Reputation: 341
I am trying to extract all the links to images but I can only extract the main picture on each of the properties page using
response.css('div.col-sm-12 img.visible-print-block::attr(src)').get()
Apart from that when I try to extract the rest of the images using this code I get an empty array. how to fix this?
class WebBox2Spider(scrapy.Spider):
def parse(self, response):
for prop in response.css('div.grid-item'):
link = prop.css('div.property-image a::attr(href)').get()
yield scrapy.Request(
link,
callback=self.get_loc,
meta={'item': {
'url': link,
}},
)
def get_loc(self, response):
item = response.meta.get('item')
pics_link = response.css('div.gallery img::attr(src)').getall()

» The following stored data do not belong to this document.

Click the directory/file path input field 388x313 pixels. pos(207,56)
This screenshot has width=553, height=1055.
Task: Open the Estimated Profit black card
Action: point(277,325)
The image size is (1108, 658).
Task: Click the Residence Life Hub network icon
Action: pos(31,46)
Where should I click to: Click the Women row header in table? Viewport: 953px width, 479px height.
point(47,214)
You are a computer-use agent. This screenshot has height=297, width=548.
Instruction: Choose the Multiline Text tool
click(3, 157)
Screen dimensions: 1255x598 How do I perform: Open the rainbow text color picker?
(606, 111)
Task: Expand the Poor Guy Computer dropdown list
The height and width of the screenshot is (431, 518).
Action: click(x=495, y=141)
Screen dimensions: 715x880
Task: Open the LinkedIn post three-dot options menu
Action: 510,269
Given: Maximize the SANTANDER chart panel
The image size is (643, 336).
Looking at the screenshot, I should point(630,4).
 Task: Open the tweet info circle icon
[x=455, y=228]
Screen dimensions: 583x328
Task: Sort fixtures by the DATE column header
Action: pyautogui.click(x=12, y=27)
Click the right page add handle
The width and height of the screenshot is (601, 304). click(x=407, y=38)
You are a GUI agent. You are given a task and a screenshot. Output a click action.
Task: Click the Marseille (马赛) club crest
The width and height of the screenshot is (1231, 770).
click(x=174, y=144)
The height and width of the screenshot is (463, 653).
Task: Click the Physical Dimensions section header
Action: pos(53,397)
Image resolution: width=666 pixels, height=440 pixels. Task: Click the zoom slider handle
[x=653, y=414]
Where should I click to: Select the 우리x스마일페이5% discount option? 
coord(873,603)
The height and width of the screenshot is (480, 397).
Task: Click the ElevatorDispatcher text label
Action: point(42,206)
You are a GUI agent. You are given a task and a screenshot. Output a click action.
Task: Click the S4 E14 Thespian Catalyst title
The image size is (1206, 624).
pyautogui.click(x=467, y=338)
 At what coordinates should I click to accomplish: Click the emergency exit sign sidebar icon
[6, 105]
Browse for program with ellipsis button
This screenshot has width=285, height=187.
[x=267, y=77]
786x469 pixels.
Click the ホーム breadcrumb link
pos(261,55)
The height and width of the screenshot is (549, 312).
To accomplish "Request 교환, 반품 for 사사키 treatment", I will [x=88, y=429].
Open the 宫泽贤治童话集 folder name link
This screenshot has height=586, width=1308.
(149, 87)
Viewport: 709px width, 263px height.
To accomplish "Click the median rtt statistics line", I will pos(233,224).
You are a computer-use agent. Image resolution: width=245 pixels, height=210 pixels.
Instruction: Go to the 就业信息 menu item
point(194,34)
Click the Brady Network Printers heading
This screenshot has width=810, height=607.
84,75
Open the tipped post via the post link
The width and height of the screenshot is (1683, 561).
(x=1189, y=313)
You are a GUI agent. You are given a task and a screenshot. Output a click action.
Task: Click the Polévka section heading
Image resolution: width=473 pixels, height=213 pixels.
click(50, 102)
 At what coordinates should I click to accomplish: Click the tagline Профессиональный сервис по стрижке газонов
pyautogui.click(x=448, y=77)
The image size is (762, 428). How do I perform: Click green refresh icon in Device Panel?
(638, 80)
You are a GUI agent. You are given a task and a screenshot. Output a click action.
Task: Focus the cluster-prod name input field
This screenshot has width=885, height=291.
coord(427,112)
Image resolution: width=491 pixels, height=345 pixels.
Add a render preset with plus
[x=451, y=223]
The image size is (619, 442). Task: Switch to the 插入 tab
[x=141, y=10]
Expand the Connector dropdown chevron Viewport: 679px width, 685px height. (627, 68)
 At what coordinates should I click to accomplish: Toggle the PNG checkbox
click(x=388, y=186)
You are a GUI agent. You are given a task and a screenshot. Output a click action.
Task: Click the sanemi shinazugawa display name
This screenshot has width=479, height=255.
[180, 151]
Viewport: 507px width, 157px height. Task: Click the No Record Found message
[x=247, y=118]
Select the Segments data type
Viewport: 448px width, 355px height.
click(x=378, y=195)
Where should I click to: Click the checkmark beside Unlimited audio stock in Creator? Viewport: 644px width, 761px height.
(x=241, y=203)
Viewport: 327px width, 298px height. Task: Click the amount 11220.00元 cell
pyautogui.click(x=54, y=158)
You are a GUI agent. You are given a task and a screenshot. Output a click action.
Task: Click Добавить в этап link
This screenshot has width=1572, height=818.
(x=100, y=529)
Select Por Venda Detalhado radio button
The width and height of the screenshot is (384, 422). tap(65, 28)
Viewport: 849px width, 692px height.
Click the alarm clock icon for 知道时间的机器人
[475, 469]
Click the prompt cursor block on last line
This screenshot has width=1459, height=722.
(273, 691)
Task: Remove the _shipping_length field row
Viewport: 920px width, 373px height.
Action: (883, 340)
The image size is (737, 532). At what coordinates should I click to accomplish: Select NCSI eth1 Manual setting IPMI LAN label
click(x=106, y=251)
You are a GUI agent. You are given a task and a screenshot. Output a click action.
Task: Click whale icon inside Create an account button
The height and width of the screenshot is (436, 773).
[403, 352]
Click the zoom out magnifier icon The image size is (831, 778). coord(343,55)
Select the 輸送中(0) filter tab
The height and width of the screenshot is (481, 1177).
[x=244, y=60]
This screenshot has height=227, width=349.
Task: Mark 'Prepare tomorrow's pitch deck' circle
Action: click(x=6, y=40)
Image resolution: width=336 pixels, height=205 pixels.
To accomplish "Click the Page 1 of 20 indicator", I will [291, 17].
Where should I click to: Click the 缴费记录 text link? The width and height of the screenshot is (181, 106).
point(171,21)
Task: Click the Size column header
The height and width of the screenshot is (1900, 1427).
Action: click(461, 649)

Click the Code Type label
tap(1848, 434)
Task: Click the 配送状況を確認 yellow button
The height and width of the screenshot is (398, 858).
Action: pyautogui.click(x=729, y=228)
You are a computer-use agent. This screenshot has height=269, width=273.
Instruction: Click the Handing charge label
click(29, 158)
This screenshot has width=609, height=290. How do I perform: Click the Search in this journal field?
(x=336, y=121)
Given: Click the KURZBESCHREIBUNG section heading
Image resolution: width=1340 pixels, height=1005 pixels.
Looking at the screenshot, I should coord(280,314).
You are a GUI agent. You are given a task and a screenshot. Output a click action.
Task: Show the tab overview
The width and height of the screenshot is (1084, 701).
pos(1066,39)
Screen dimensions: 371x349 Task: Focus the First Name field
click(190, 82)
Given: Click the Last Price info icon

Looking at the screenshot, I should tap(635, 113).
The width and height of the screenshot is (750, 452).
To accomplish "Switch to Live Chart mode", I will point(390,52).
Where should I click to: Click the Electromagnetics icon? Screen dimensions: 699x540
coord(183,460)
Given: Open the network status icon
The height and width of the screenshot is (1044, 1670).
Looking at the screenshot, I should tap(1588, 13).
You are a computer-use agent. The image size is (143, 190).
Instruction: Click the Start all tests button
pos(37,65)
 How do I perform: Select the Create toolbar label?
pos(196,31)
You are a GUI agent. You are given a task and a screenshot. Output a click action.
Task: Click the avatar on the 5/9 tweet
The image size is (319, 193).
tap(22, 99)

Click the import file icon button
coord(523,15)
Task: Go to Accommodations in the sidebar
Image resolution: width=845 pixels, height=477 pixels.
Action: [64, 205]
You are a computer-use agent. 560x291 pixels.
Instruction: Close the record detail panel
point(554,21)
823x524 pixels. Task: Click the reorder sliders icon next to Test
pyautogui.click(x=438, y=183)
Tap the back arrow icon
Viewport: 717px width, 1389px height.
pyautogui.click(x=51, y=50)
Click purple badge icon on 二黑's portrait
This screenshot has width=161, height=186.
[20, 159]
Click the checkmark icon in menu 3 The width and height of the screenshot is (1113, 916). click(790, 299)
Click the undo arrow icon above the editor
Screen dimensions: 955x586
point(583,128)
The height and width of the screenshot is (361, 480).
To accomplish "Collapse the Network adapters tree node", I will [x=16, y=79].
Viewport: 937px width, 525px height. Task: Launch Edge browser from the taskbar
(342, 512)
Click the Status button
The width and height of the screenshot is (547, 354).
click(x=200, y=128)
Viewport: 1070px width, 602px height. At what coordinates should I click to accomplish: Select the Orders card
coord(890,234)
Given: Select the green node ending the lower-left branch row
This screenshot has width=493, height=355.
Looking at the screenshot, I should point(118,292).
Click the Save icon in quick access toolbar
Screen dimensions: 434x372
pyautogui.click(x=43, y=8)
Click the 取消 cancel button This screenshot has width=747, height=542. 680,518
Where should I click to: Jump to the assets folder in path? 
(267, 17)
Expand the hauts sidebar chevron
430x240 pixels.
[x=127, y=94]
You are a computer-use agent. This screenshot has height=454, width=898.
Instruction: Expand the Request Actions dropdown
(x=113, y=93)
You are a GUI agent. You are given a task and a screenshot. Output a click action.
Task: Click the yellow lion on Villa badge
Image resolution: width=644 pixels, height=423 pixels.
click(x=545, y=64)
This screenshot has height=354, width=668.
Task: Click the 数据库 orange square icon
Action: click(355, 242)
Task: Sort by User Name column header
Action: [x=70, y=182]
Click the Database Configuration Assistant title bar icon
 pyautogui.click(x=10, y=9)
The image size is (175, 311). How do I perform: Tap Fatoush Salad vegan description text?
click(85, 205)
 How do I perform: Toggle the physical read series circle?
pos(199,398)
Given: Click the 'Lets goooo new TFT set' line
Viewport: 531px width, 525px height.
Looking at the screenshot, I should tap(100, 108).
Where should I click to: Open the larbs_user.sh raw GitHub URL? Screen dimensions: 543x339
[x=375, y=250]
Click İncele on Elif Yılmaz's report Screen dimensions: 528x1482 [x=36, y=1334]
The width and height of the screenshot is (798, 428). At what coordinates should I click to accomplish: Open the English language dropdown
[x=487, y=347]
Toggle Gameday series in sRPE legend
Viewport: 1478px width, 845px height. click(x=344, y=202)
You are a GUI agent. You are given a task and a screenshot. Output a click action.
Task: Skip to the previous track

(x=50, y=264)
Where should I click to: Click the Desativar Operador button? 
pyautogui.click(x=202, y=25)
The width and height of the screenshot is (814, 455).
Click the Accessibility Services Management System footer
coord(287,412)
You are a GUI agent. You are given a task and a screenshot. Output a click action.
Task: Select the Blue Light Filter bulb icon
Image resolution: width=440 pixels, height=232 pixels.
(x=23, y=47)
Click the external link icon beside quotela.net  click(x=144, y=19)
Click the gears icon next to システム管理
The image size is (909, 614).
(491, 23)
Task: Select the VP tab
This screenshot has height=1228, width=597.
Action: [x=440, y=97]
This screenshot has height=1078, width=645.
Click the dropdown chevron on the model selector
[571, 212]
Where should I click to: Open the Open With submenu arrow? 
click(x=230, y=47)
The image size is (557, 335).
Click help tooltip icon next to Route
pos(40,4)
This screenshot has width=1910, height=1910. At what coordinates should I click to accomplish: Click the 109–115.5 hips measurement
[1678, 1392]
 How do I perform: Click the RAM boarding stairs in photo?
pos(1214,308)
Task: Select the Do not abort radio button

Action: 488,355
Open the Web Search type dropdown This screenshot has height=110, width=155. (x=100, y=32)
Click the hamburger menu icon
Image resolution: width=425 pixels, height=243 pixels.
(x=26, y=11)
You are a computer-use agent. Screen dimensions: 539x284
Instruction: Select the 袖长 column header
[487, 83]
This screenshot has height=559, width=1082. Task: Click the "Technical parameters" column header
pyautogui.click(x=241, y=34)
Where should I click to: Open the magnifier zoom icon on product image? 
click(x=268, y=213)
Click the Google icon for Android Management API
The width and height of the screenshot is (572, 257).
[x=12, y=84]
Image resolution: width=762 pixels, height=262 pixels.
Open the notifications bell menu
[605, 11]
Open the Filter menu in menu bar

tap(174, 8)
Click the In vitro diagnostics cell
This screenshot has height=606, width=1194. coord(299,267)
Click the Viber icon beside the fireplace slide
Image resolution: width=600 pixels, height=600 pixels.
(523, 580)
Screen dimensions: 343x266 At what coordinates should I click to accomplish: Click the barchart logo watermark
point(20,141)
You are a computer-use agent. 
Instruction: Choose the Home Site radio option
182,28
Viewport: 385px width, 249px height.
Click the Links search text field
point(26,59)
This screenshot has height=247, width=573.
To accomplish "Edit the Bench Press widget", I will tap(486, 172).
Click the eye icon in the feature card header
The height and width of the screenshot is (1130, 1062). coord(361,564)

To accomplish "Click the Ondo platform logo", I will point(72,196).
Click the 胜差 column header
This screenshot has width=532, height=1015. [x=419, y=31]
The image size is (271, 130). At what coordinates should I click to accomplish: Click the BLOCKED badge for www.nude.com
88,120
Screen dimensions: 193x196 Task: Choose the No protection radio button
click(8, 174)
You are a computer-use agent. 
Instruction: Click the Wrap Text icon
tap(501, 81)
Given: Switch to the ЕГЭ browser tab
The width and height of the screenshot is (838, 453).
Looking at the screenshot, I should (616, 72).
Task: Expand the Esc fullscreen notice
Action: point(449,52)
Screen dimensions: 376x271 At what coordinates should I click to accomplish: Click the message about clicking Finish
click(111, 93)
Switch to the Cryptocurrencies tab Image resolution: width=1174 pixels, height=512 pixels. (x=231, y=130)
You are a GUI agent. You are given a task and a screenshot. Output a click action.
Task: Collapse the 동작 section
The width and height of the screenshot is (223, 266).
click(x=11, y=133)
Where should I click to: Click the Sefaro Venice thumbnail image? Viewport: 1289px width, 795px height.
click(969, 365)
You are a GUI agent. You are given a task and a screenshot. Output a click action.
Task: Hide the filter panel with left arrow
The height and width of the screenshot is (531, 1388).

item['images'] = pics_link
return item
--------------------------------------------------------------------
class CapeWaterfrontSpider(WebBox2Spider):
name = "cape_waterfront_estates"
start_urls = ['https://www.capewaterfrontestates.co.za/template/Properties.vm/listingtype/SALES',
'https://www.capewaterfrontestates.co.za/template/Properties.vm/listingtype/MONTHLY_RENTAL']
Upvotes: 0
Views: 74
Reputation: 2116
You can check using scrapy shell
what the html looks like for scrapy. The content you're trying to get is loaded dynamically, so you'll have to adapt your selector to, for example: pics_link = response.xpath('//*[@data-nav="thumbs"]//@data-full').extract()
Upvotes: 1